The results from experiments one and two are overlapped, showing the lag present in the step count logs. Likewise, experiments two and three overlap showing the bias present in the step count logs. Experiment three highlights the aggregation of step count error.

The first experiment consisted of the rig performing 60 steps, pausing for 17 seconds and repeating 10 times. The first observation here is that Apple Health records these as 58 steps. In MATLAB, we superimposed the Apple Health logs in blue over the axivity accelerometer measurements in red.
Here the step interval initiates at 32.0 seconds, while the watch logs the step interval 7.0 seconds later. Allowing for time synchronization differences or ±1.0 seconds for the axivity data and ±0.5 seconds for the Apple Health log data, we apply a combined error of ±1.12 seconds to determine a measured time lag of between 5.9 and 8.1 seconds on this first sample.
The last step concludes at 63.7 seconds with the Apple Health log stopping at 65 seconds. This is a time lag of 1.3 ±1.1 seconds. Importantly, the acceleration interval, including attack and decay, is 31.7 seconds, but the Apple Watch reports a bias interval of 26 seconds.
This table shows the variation in lag times across the 10 intervals, referenced to an experiment time log initiated 39 seconds before the first Apple Health interval log. Note that we start to see the start lag get smaller over time and the end lag get negative. This might be a sample period bias or some sort of clock shift. We need to review carefully in future experiments when we want to calibrate our log to millisecond accuracy.
The sharp attack or rising edge of each sawtooth in this figure represents the start lag while steps accumulate before the step interval start time is logged. The shortened step log interval compresses the step rate. So then once the interval starts, steps are counted at a faster rate than excitation, effectively catching up and reducing the count bias. We see a compressed time interval catching up with ground truth.
In the second experiment, we ran the apparatus for 150 minutes in four long intervals: three of 14 minutes with 1,680 steps each; and one of 75 minutes, which is about 9,000 steps.
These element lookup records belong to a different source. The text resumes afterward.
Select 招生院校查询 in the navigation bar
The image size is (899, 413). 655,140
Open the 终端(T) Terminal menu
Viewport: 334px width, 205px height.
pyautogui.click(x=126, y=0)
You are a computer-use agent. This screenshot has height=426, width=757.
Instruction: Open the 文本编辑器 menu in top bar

The purpose here is to see how long intervals behave.

It can be seen that the error in this step count does not show a clear positive or negative bias. There are spikes at the beginning of each time interval, but eventually it catches up. If the short-term transient bias caused by the lag between initial step excitation and the logging initiation is excluded, it could be seen that the cumulative error in this experiment lies between +13 or -8 steps over a total of 14,040 steps, or a cumulative error of 0.1%.
We see a relatively high error for any given interval, but over the day, it looks like it balances out. Here, for experiment 3, we see many step intervals not terminating correctly in Apple Health, unlike the previous cases where it aggregates many step periods into singular, larger periods.
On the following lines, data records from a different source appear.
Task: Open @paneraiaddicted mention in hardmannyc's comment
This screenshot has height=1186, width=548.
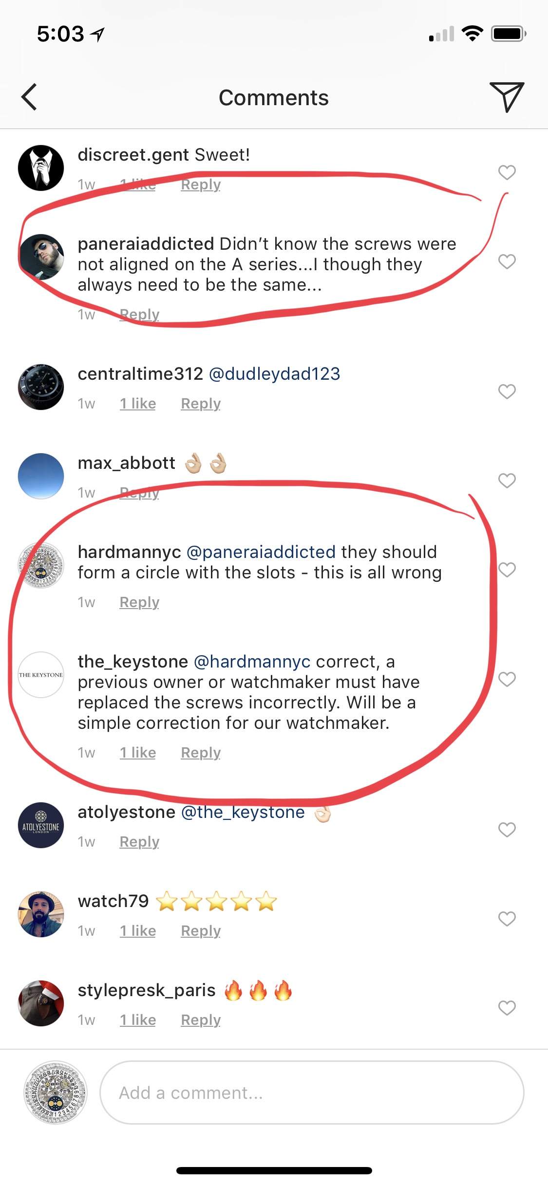Action: point(261,552)
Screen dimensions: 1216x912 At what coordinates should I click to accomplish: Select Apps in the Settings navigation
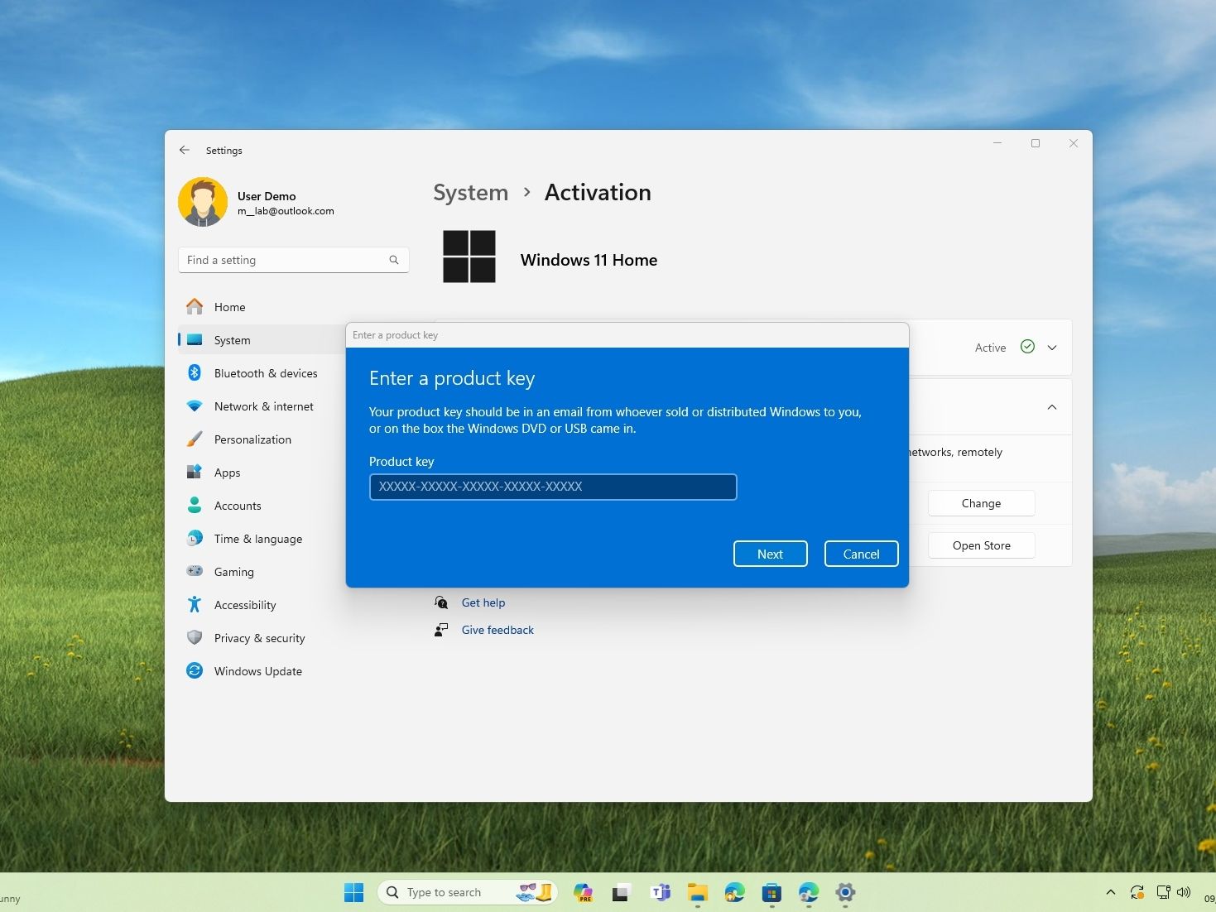[226, 472]
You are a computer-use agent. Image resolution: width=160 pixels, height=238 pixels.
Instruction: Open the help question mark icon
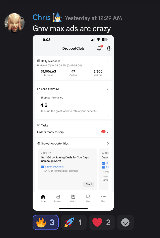coord(109,48)
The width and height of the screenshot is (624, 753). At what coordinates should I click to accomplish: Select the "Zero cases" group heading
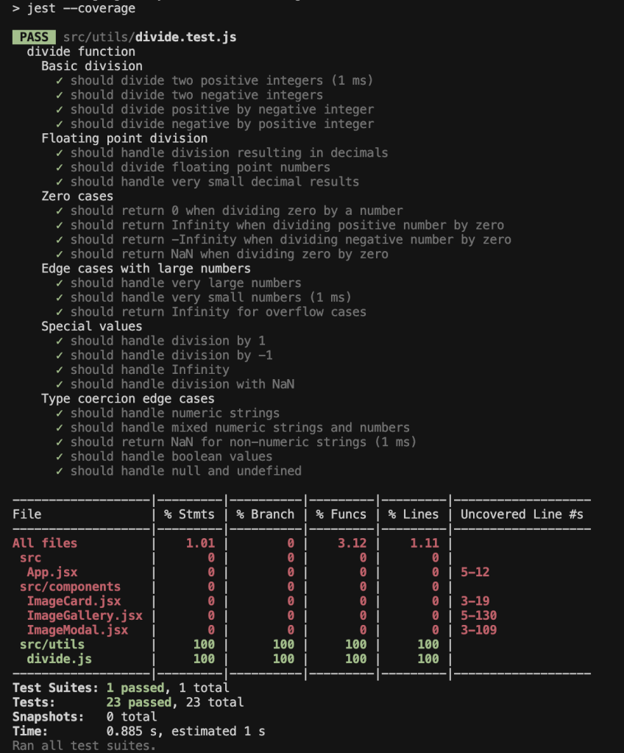click(x=77, y=197)
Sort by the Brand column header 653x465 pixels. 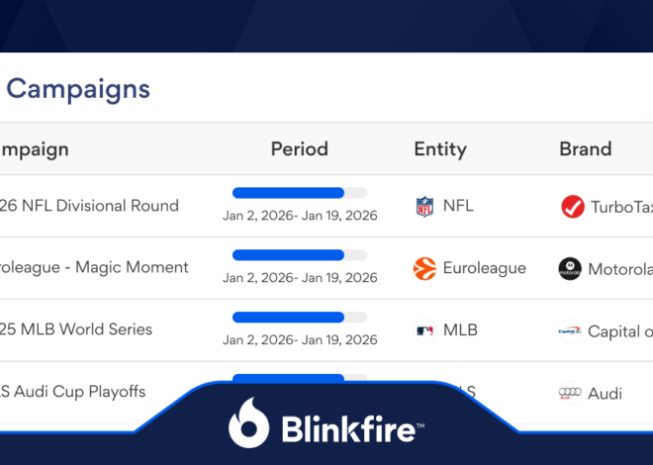tap(585, 149)
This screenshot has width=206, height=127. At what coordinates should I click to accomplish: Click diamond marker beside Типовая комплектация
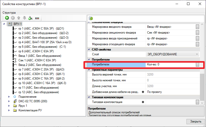click(x=143, y=102)
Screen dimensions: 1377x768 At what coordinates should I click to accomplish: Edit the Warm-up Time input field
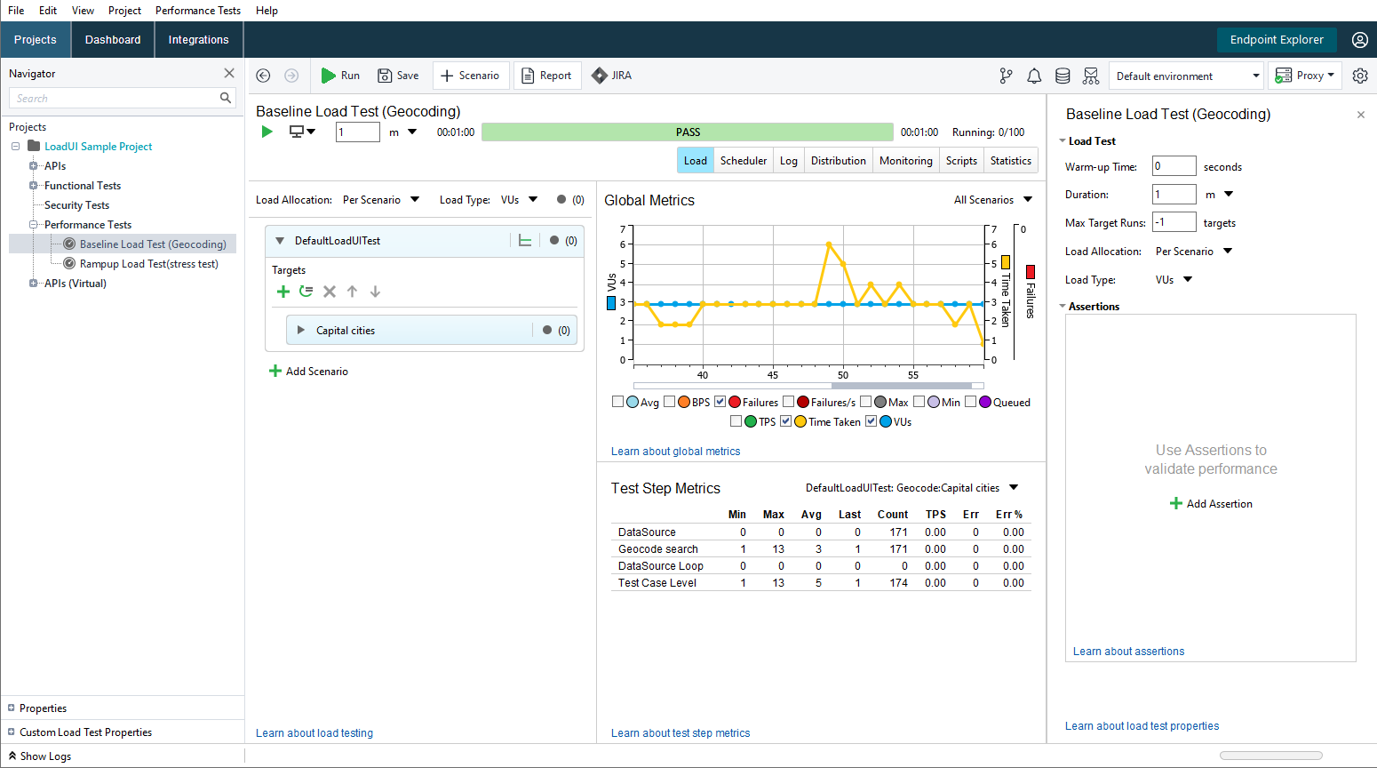tap(1174, 166)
Of particular interest here is that the first measurement interval shows 708 steps, capturing a total of 720 steps over a 510-second interval. Although the instantaneous step rate is 2.0 steps per minute, the inclusion of the five 30-second rest periods means that the reported average step right over 507 seconds is actually 1.4 steps per second.
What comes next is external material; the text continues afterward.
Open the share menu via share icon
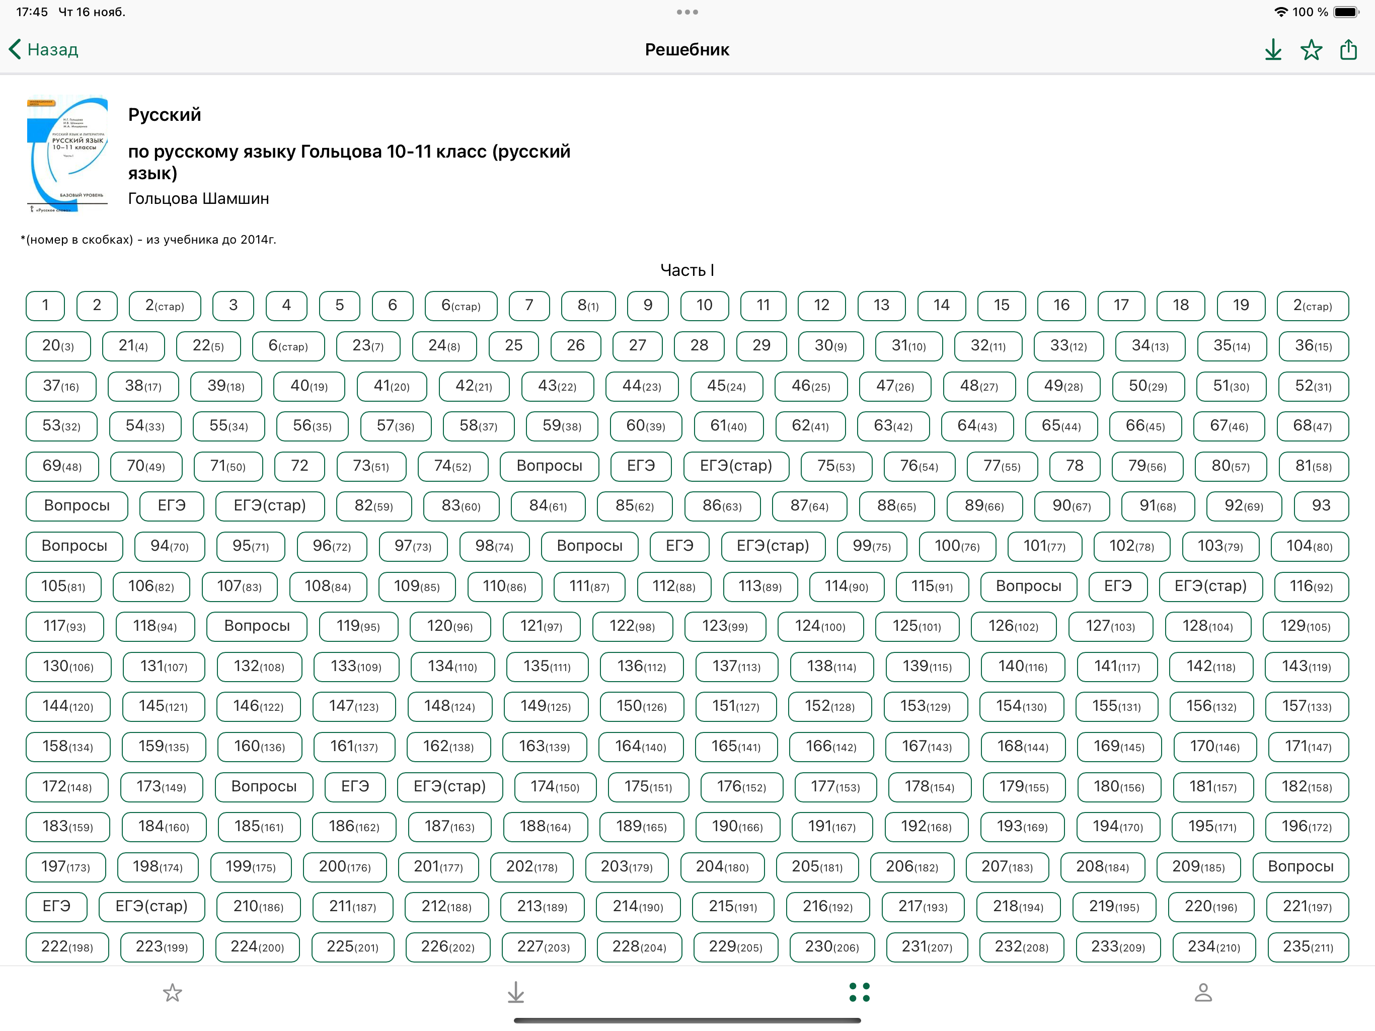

There are many limitations for our preliminary results. For example, we attempted to reduce the delay between consecutive step intervals as low as possible until the Apple Watch could not differentiate the gap and write different step periods as a single log. Multiple testing suggests this is around 15 steps or around 7.5 to 8 seconds of activity at our current settings. However, repeating this experiment did not always reproduce the same result. Some of the experiments stopped being able to differentiate the intervals, even with a two-minute break in between. Thank you for listening to my presentation.